Bundle three was mainly interviews with the ex-boyfriends and minders of the girls. Their pimps, in other words. They all had alibis, which wasn't a surprise, and plenty of witnesses to say they were visiting their moms at the time of the fire, whenever that might have been. I was gathering a good picture of the investigation and where it might have gone wrong, but nothing that helped Crosby's case. Maybe bundle four would hold the key.
It was more of the same. The usual suspects had been rounded up, informants consulted, gossip listened to. It had been a crime that aroused passions, it's always the same when children are involved, and plenty of people had their pet theories. The local branch of the National Front denied any responsibility and expressed lukewarm regret, and the leaders of the Asian community demanded more protection.
I scanned the next statement briefly, turned it upside down on the pile I'd finished with and reached for another one. I was working on automatic. Something clicked inside my brain and I picked it up again.
It was made by Paul Travis Carter to DC Jones, four weeks after the fire. Carter lived at number twenty-seven Leopold Avenue, just over the road. Two days before the fire he'd gone on an expedition to the Dolomites with a party of schoolkids and had just returned. About a week before leaving he went for his customary take away and as he locked the door he noticed a young woman approaching number thirty-two. She hesitated on the top step for a few moments and left. He'd assumed she'd put something through the letter box, although her actions didn't look like that. He followed her, because that was the way he was going, and she got into a posh car that was waiting round the corner and was driven away. The car might have been a two-litre Rover and the driver looked like a man, although his hair was longish and Carter couldn't be certain. "I don't suppose it's important," he'd told the DC, 'but I thought I'd better tell you." The DC had obviously agreed with the not important bit; there wasn't even a description of the woman.
"Wait till I tell Sparky," I said to myself, and made a note of Carter's details. He shouldn't be too hard to find. I put everything back and slapped the dust off my hands. As I turned to leave I took a last look at the Ripper files. We'd been misled on that one, gone off at a tangent, wasted thousands of man hours. Someone had made a big mistake with the fire, too, and I didn't think it was me.

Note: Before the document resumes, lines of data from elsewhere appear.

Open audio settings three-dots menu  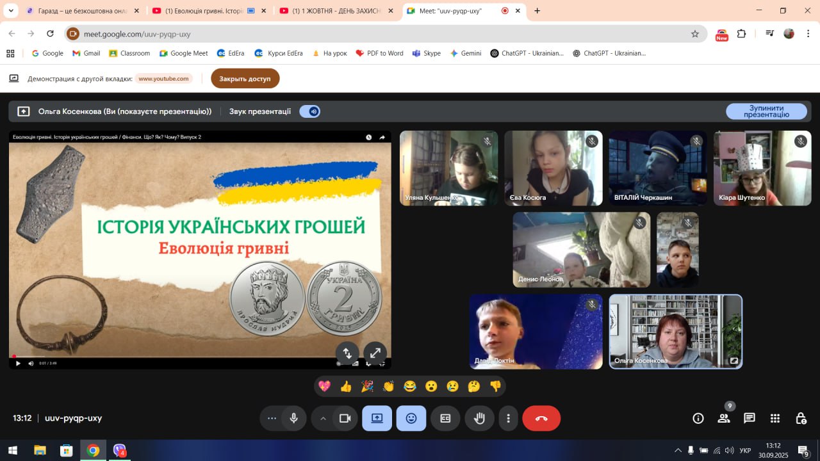(x=272, y=418)

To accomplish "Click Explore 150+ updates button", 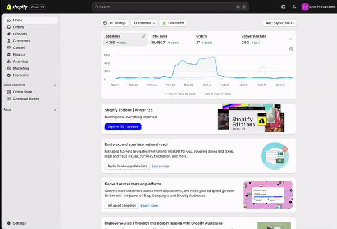I will click(x=123, y=127).
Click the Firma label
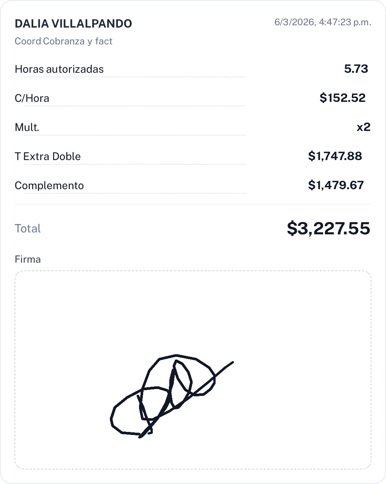The image size is (386, 484). coord(28,260)
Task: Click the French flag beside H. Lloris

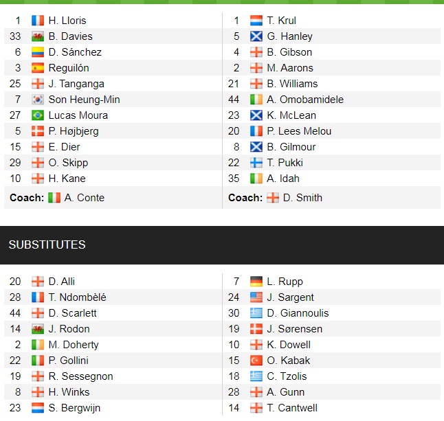Action: click(x=37, y=21)
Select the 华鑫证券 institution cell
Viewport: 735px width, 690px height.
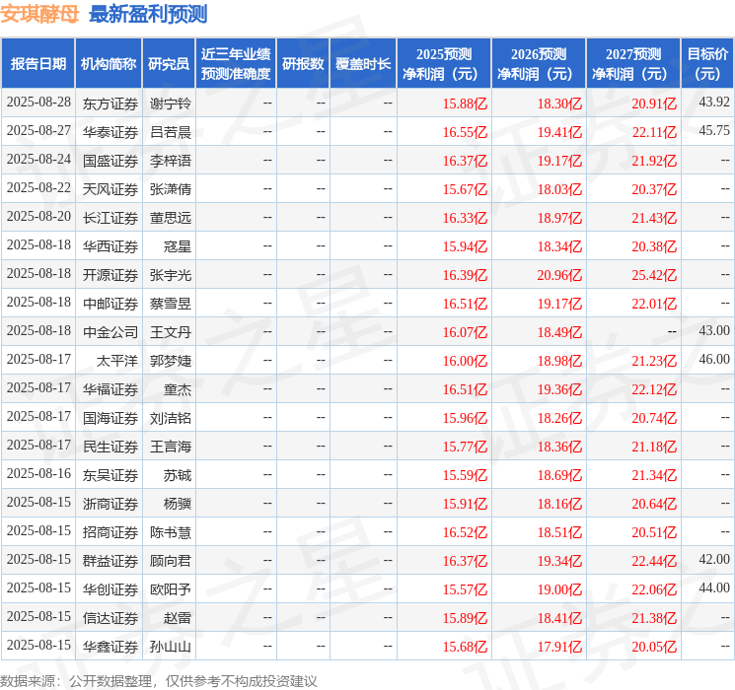pos(110,647)
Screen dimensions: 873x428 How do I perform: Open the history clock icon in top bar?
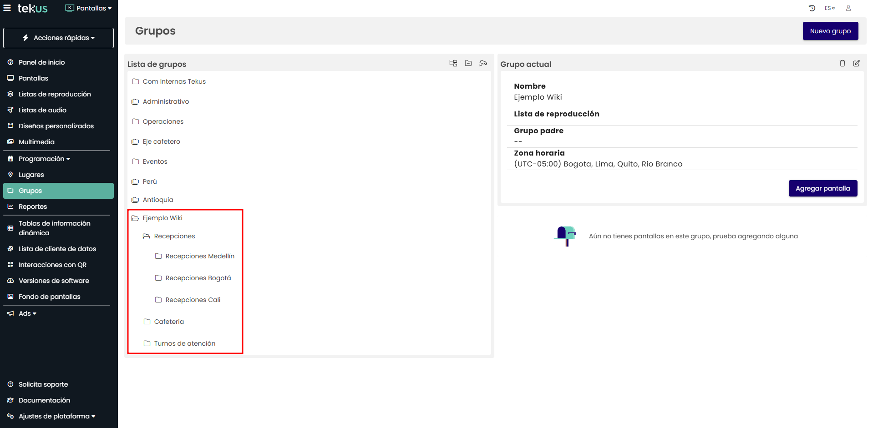tap(812, 8)
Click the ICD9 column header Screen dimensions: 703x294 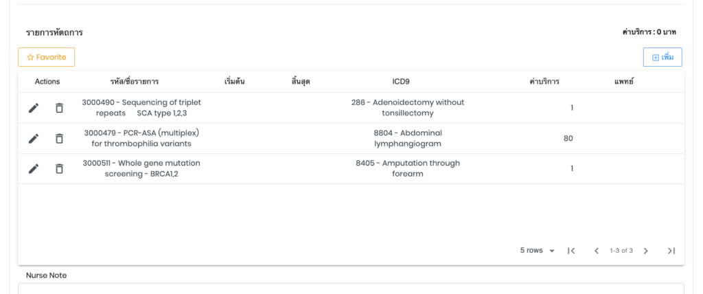[401, 82]
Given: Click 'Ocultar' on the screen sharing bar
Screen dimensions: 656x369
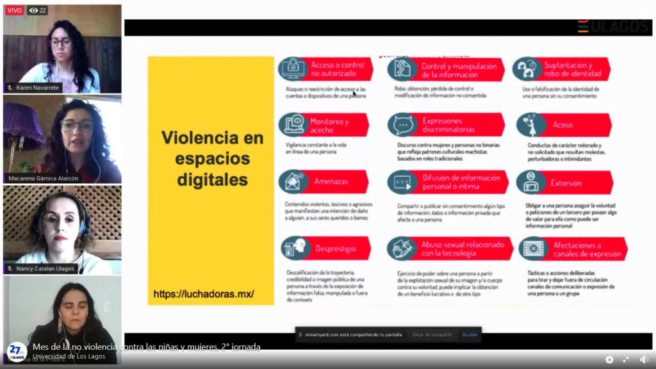Looking at the screenshot, I should click(x=470, y=334).
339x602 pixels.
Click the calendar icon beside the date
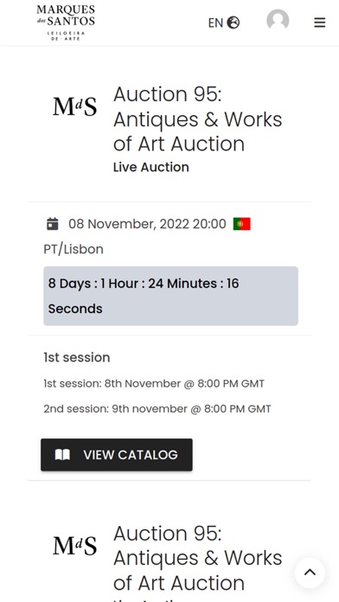[x=53, y=224]
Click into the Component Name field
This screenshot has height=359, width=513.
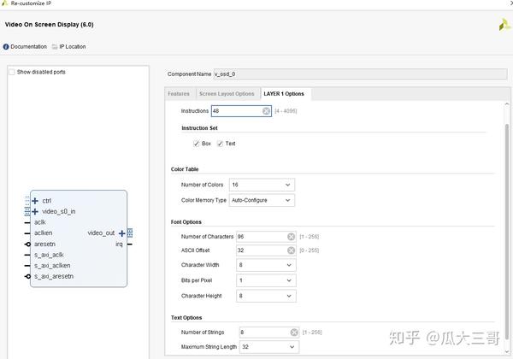(359, 74)
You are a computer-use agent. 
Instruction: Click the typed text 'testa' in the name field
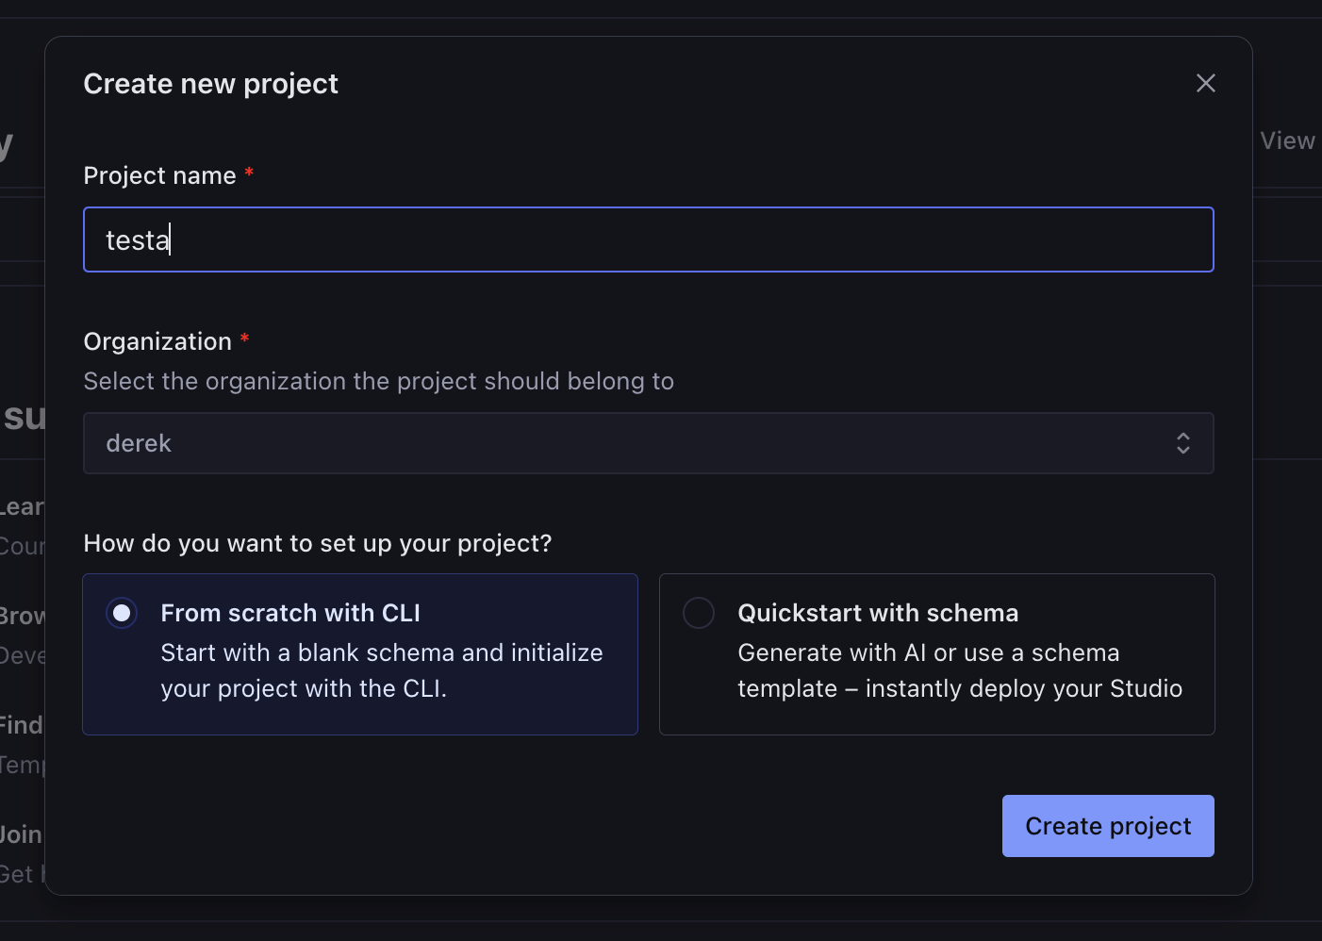coord(137,240)
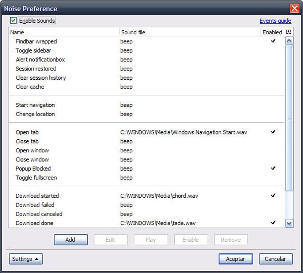This screenshot has height=273, width=303.
Task: Open the Settings dropdown menu
Action: [25, 259]
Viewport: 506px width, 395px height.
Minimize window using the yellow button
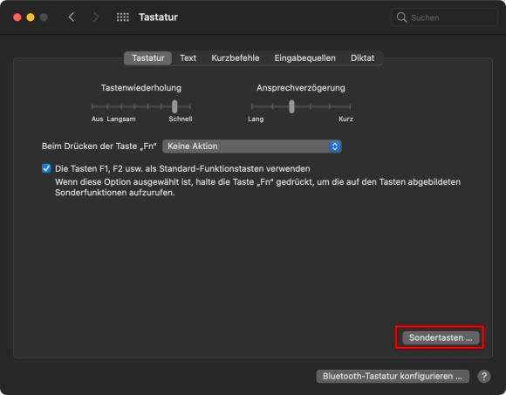coord(31,17)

Carter was a responsible citizen who conscientiously registered to vote. Two minutes on the computer upstairs in the HQ CID office and I had his latest address. Middleton, South Leeds. I thanked everyone for their help, flirted briefly with a rather attractive sergeant and left. Carter lived in a cottage along a dirt track near the golf course. It sounds nice, but a burnt-out shell of a Fiesta reminded me that just down the road was a rambling estate where middle-class meant having floorboards, and quiche was the plural of cosh.
He was in the garden, hacking at a grass jungle with a bargain-store sickle. A golf club would have done more good. His hedges were overgrown, heavy with honeysuckle and wild roses. It was a cottage garden gone mad, and it reinforced my belief that there is no such thing as a labour-saving garden. He looked up and demanded: "Who are you?" the sickle held handy to deliver a forearm volley. I told him.
I'd decided that his wife had left him long before he poured it out.
The garden; the state of his front room; having to wash two cups before he could offer me a coffee; they were all clues. I lived like that, once, before I reformed. Carter was wearing grey slacks, a striped cream shirt with the cuffs and neck fastened, and black brogues. His only concession to the weather had been to remove his tie. He told me he'd retired early and spent his time working for a Third World charity and trying to write a textbook on Roman England. He believed that Roman values were lacking in certain elements of our present-day society, and a return to them would be for the good.
Crucifixion? I thought.
He'd missed the fire, of course. First he knew of it was when he saw the boarded-up holes and smoke-streaked brickwork. He'd been shocked to learn that they'd all been killed, and disturbed by the matter-of-fact acceptance of it by his neighbours. They'd had a month to get used to the idea, and it's amazing how the human mind can accommodate disaster when it happens to someone else.
"It was twenty-three years ago," I reminded him. "Can you remember the girl you saw?"
"Oh yes, Inspector. I've thought about it so many times."
"You said in your statement that she may have put something through the letter box?"
He looked uncomfortable. "I know I did. She walked to the front door so purposefully, paused for a few seconds much longer than it would have taken to put a letter through and turned and left, equally purposefully."
"Maybe she was checking the address on the envelope," I suggested.
"I thought of that. It's possible, but her actions weren't right. I went through all this with the detective, you know."
"OK," I said, 'how does this sound? The woman walked up to the front door with a piece of chalk in her hand. The house was number thirty-two but the painted number had weathered away. She wrote thirty-two on the wall and left. Could that have been it?"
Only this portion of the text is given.